THE PROBLEM: Return each line in the listing that contains the word "exit", copied in full.
— BEGIN —
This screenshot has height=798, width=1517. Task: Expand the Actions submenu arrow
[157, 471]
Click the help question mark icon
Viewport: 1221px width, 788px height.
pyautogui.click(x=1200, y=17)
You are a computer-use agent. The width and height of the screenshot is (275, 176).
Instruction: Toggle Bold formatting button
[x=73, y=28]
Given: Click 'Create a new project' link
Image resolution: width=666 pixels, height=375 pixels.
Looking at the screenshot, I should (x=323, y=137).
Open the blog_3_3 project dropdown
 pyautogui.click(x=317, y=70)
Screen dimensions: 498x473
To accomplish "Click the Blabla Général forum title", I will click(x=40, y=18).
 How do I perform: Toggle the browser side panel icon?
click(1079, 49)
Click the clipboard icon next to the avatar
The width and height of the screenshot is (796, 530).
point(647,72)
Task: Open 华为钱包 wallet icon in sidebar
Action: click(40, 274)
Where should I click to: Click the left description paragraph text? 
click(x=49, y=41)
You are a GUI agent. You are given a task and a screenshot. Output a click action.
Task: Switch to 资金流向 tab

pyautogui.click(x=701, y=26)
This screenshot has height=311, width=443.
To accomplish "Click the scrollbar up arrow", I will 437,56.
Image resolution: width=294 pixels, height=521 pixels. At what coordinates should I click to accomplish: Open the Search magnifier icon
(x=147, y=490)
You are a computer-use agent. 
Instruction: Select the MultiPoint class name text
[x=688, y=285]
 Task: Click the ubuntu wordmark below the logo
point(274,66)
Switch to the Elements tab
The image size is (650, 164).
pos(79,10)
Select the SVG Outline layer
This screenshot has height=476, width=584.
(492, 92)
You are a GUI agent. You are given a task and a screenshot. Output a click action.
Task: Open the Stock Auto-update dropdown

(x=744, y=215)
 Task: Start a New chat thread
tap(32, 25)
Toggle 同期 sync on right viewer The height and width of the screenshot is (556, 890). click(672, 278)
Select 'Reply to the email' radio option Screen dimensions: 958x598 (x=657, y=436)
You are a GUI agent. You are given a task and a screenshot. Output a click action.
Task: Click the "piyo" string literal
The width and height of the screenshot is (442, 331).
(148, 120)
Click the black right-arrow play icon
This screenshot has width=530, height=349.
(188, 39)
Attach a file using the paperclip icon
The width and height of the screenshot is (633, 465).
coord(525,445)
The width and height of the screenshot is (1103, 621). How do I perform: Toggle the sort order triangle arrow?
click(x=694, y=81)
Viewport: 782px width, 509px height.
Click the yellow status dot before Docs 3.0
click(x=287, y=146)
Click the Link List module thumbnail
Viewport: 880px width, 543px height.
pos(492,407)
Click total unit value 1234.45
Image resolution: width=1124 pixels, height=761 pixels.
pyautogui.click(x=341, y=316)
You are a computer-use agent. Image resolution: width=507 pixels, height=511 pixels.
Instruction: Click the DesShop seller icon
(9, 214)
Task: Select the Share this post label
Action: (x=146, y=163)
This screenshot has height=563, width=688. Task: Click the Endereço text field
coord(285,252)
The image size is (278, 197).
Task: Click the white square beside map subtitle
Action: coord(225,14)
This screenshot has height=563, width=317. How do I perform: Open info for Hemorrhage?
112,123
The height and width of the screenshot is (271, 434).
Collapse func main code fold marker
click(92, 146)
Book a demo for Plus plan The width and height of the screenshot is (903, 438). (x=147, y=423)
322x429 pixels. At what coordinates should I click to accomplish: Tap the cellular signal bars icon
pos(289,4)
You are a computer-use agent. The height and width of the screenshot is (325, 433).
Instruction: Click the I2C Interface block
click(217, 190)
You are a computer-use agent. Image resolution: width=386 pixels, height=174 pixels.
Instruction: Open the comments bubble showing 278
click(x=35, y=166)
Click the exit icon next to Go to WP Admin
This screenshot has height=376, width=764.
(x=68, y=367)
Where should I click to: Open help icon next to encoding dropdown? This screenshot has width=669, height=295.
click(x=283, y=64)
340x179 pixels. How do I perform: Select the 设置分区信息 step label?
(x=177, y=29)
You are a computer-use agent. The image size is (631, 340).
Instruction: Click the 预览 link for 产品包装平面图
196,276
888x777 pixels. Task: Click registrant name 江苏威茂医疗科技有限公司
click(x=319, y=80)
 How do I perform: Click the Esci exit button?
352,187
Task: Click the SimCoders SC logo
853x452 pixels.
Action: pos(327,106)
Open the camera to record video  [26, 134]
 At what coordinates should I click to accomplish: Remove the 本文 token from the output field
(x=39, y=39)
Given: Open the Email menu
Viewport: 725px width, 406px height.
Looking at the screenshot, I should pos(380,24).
— END —
RESPONSE TO THE TASK:
Click the exit icon next to Go to WP Admin
 How do I perform: Click the Esci exit button?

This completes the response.